C'est pour cela qu'aujourd'hui encore, pour saint Cyrille, nous lisons l'évangile du Pasteur car le pasteur donne sa vie pour ses brebis, vous imaginez à quelle profondeur ! Et si donner sa vie ce n'est pas seulement donner quelque chose de soi, mais c'est donner tout ce qu'on est humainement, de le donner divinement, comme une personne. Et parce que cha­cun d'entre nous reçoit la plénitude de ce don, reçoit la plénitude de cette humanité, chacun d'entre nous sait que, désormais, le lien entre nous et tous ceux qui nous sont chers, dans la foi, dans l'espérance et dans la communion de la charité, c'est le Christ Lui-même.

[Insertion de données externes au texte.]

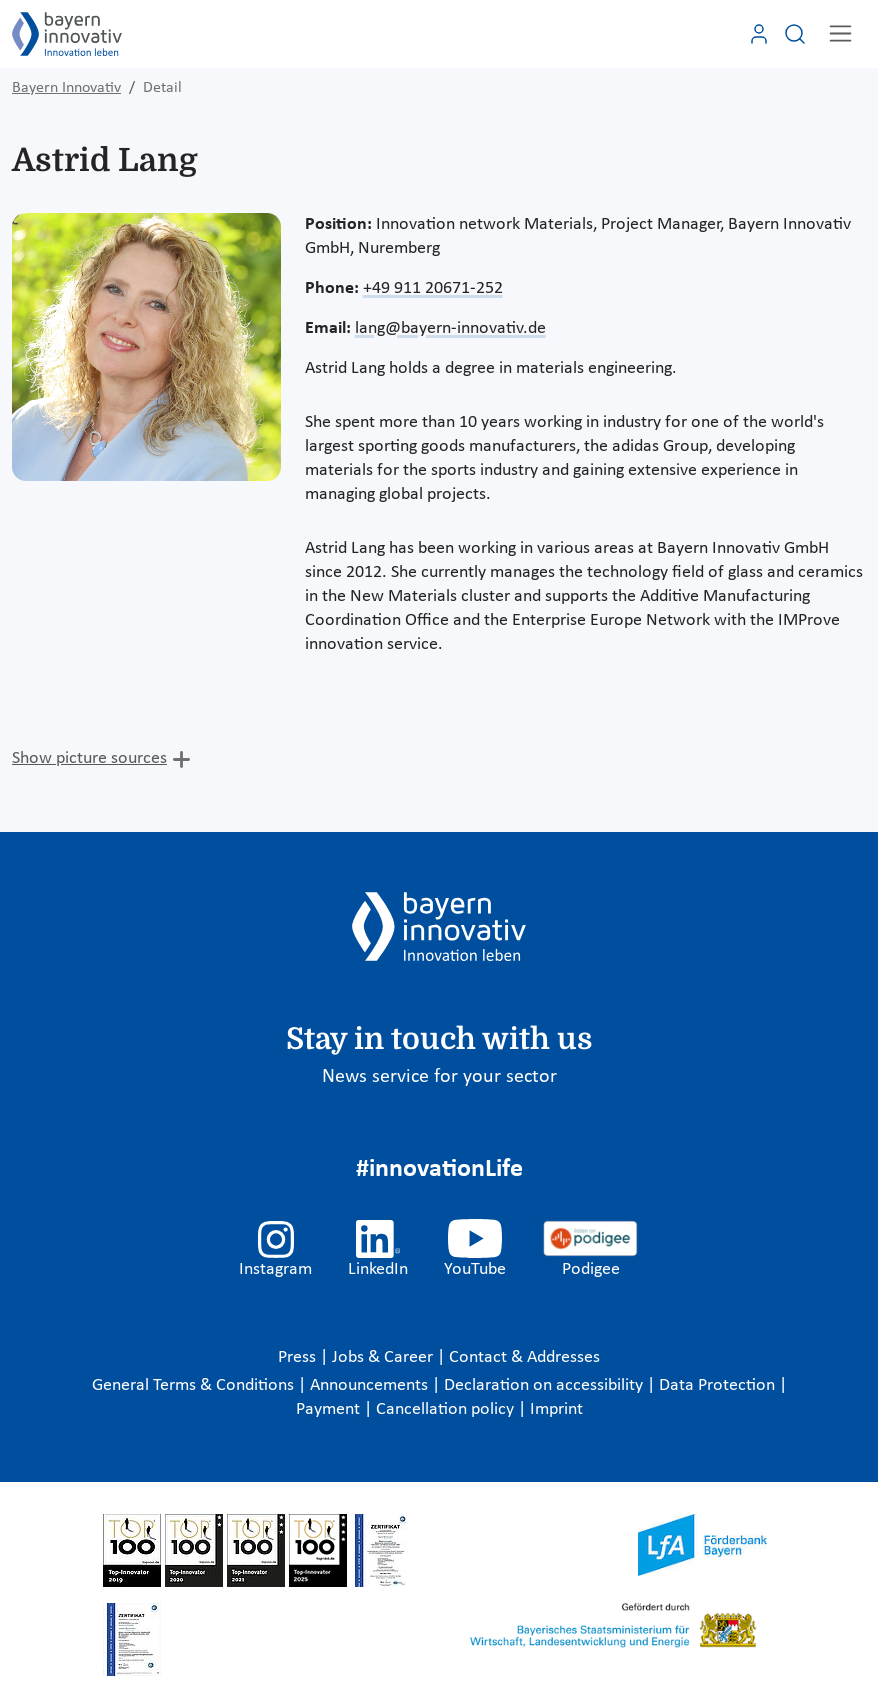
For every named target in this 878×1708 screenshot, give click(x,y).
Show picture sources (89, 758)
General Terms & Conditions (195, 1385)
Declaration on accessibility (545, 1385)
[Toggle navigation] (840, 33)
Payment (330, 1409)
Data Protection (719, 1385)
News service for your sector (439, 1077)
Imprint (556, 1409)
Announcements (371, 1385)
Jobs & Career (384, 1357)
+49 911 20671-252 (433, 288)
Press (299, 1357)
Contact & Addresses (524, 1357)
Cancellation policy (447, 1409)
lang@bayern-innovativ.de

Je sais que cela ne guérit pas notre peine, cela n'apaise pas le chagrin. Et pourtant cela c'est le cœur même de notre foi, c'est le cœur même de notre exis­tence. Pour chacun de nous, quand nous sommes ici rassemblés et que nous allons recevoir le corps et le sang du Christ, il faut le prendre au sens le plus ré­aliste, le plus fort qui soit, c'est vraiment ce corps qui fait l'unité et la communion entre nous. Et bien ce corps que nous, nous recevons sous les apparences du pain et du vin, ce corps c'est la réalité même du Christ, c'est le Christ total qui fait la communion de toute l'humanité, depuis le début jusqu'à la fin et par toutes les extrémités de la terre. Et croire au Christ c'est cela. Et croire que le Christ a pu vaincre la mort, c'est croire que le Christ, par la force de cet amour par lequel Il a livré son corps et son existence humaine et tout ce qu'Il a vécu pour nous, est plus fort que ce qui, pour nous, est l'agent le plus terrible de la division et de la séparation et qui est la mort. C'est pourquoi, à chaque eucharistie, lorsque nous célébrons le mystère du corps et du sang du Christ, comme le dit la liturgie, "nous proclamons la Résurrection". Nous la procla­mons pour nous tous, nous la proclamons pour Laure, nous la proclamons pour l'humanité tout entière.